Un estudio detecta niveles de alcohol en chimpancés equivalentes a una o dos copas al día
El análisis de orina confirma que metabolizan el etanol presente en frutas fermentadas.
Un equipo liderado por la Universidad de California en Berkeley ha encontrado pruebas fisiológicas del consumo de alcohol en chimpancés salvajes, con niveles comparables en algunos casos a los que registraría un humano tras ingerir una o dos copas en las 24 horas previas. Los resultados se han publicado en la revista científica Biology Letters.
El trabajo, encabezado por el primatólogo Aleksey Maro y dirigido por el profesor Robert Dudley, se desarrolló en el Parque Nacional de Kibale, en Uganda. Durante una semana de agosto de 2025, los investigadores recogieron muestras de orina de chimpancés para comprobar si el etanol presente en frutas maduras se reflejaba en su organismo.
Positivos en 17 de 20 chimpancés
El equipo analizó 20 muestras de orina recogidas por la mañana y las sometió a dos pruebas estándar utilizadas en humanos para verificar abstinencia, como en programas de desintoxicación o en profesiones de riesgo. Estas pruebas detectan la presencia de etilglucurónido (EtG), un metabolito que se forma en el hígado cuando el etanol circula en sangre.
A diferencia del alcohol en sangre, que desaparece en pocas horas, el EtG puede permanecer en la orina durante varios días, lo que permite confirmar una ingesta reciente.
De los 20 chimpancés analizados, 17 dieron positivo superando el umbral de 300 nanogramos por mililitro fijado por uno de los test. Esas muestras se sometieron a una segunda prueba más exigente.
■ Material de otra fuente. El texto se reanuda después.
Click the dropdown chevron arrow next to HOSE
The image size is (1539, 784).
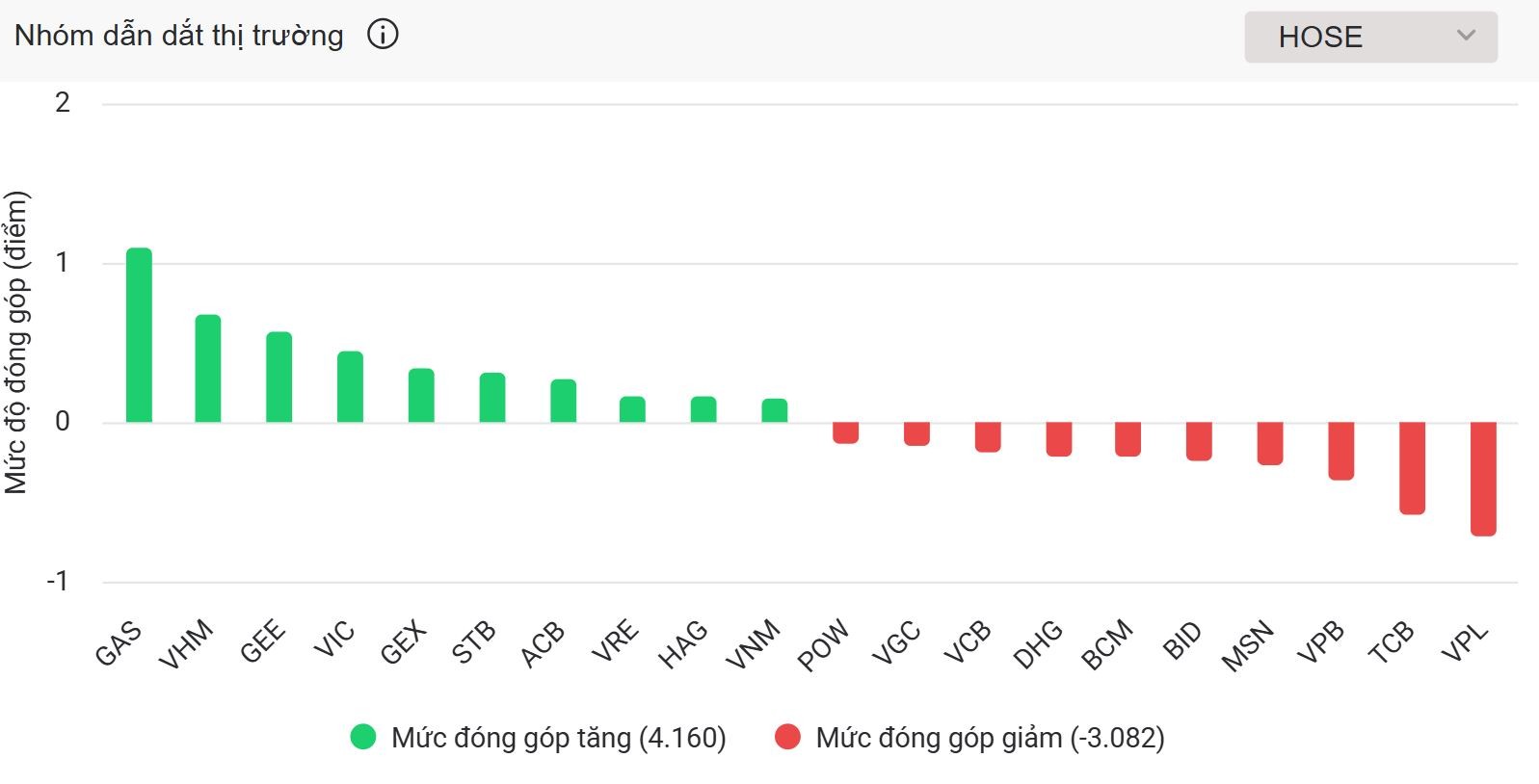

En ella, diez superaron los 500 ng/ml.
Según los autores, en humanos ese nivel se asocia con un consumo moderado equivalente a una o dos copas de alcohol en las 24 horas anteriores. Los investigadores señalan que cabría esperar concentraciones similares en un chimpancé que hubiera ingerido fruta ligeramente fermentada durante la mañana.
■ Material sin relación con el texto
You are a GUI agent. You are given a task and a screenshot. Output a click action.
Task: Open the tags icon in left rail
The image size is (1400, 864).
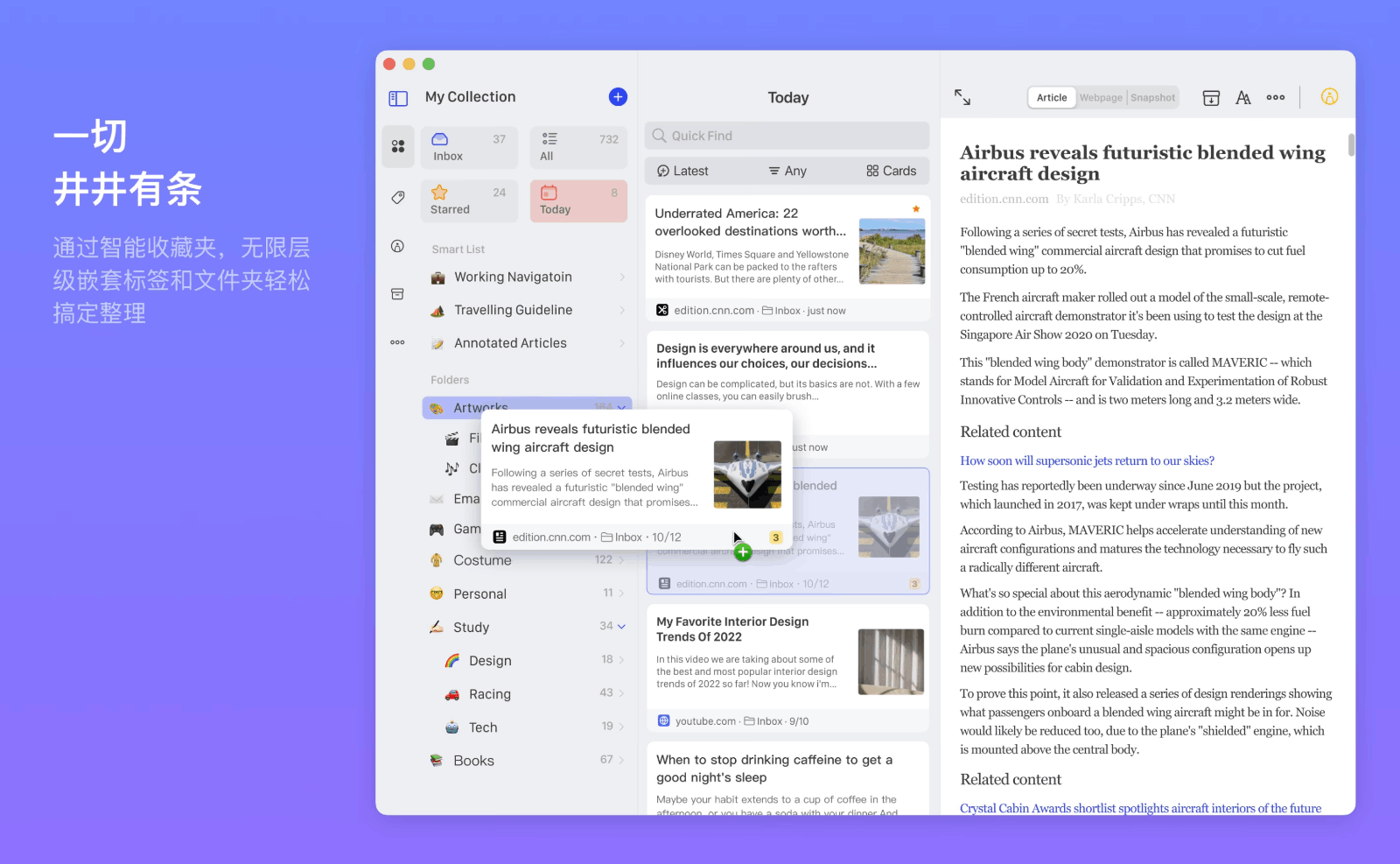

Frutas con una media del 0,31% de etanol
El estudio se apoya en trabajos previos del mismo equipo sobre la presencia de etanol en frutas consumidas por chimpancés en Uganda y Costa de Marfil, donde habitan dos subespecies: la oriental (Pan troglodytes schweinfurthii) y la occidental (Pan troglodytes verus).
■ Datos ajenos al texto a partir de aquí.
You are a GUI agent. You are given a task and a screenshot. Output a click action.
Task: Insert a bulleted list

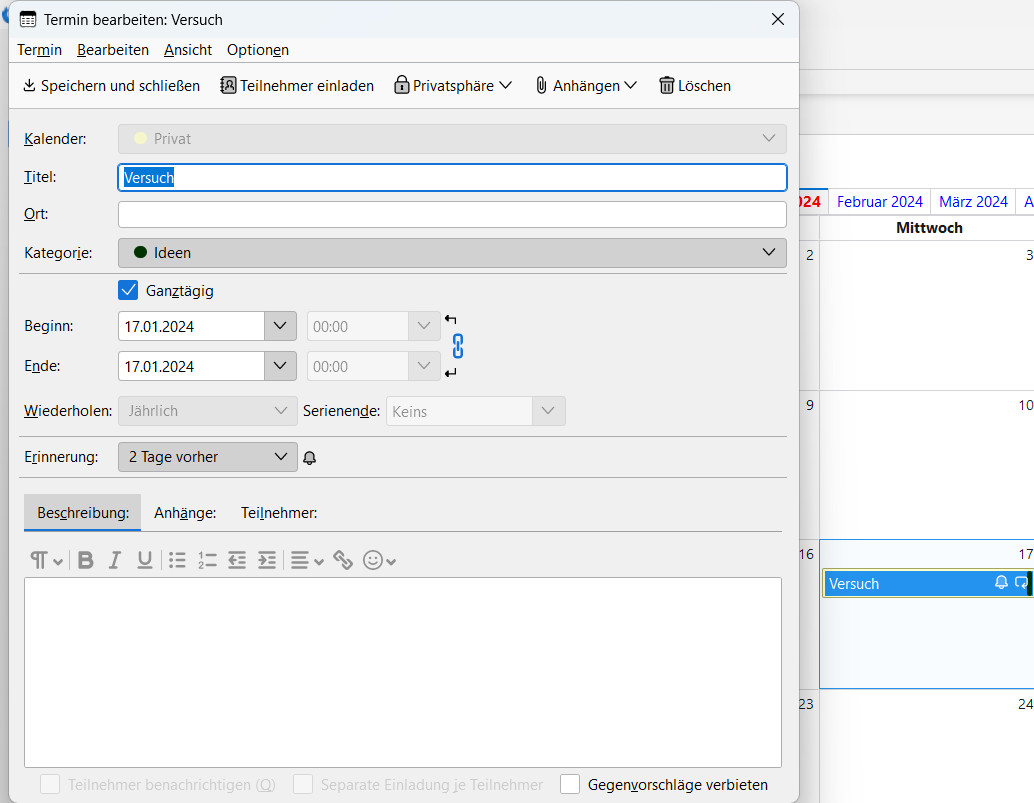click(177, 560)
En esas investigaciones se analizaron centenares de muestras de fruta madura de 20 especies de angiospermas. La pulpa presentaba una concentración media de 0,31% y 0,32% de etanol en peso, según el lugar de estudio.
Los chimpancés consumen aproximadamente 4,5 kilos de fruta al día, lo que equivale a una ingesta estimada de unos 14 gramos de etanol diarios, con una desviación de nueve gramos. Esa cantidad corresponde a alrededor de 1,4 bebidas estándar según los criterios internacionales.
Hasta ahora, esos datos permitían inferir el consumo de alcohol a partir de la dieta. El nuevo análisis de orina aporta evidencia directa de que los chimpancés no solo ingieren etanol, sino que lo metabolizan.
Diferencias en la forma de consumo
Aleksey Maro subraya que humanos y chimpancés consumen alcohol de forma distinta, lo que influye en su absorción. "Cuando el alcohol se consume como líquido rápidamente dentro de los 15 minutos, viaja más allá del estómago hacia el intestino delgado sin impedimentos", explica.
En cambio, los chimpancés ingieren el etanol mezclado con pulpa de fruta semisólida a lo largo del día. "El alcohol se mezcla con pulpa de fruta, permanece en el estómago durante más tiempo y se absorbe más lentamente", señala. Por esta razón, añade, podrían necesitar ingerir más cantidad para alcanzar el mismo umbral detectado por los test.
El metabolito EtG representa aproximadamente el 1% del metabolismo del etanol, por lo que su concentración es proporcional a la cantidad ingerida.
La hipótesis del "mono borracho"
Para los autores, el hallazgo respalda la denominada hipótesis del "mono borracho", formulada por Robert Dudley a comienzos de siglo. Esta plantea que la exposición ancestral al etanol presente en frutas fermentadas pudo influir en la evolución de respuestas fisiológicas al alcohol en primates frugívoros.
Dudley destaca que el estudio confirma dos elementos clave: la presencia de etanol en la fruta y su metabolización por parte de los chimpancés. Humanos y chimpancés comparten un ancestro común que vivió hace entre cinco y siete millones de años, y ambos linajes conservan enzimas capaces de procesar el alcohol.
No obstante, los investigadores señalan que aún no pueden determinar si los chimpancés prefieren frutas con mayor concentración de etanol, ya que no es posible medir el contenido exacto de la pieza recién consumida. Por ahora, el equipo trabaja en métodos indirectos para evaluar esa posible preferencia.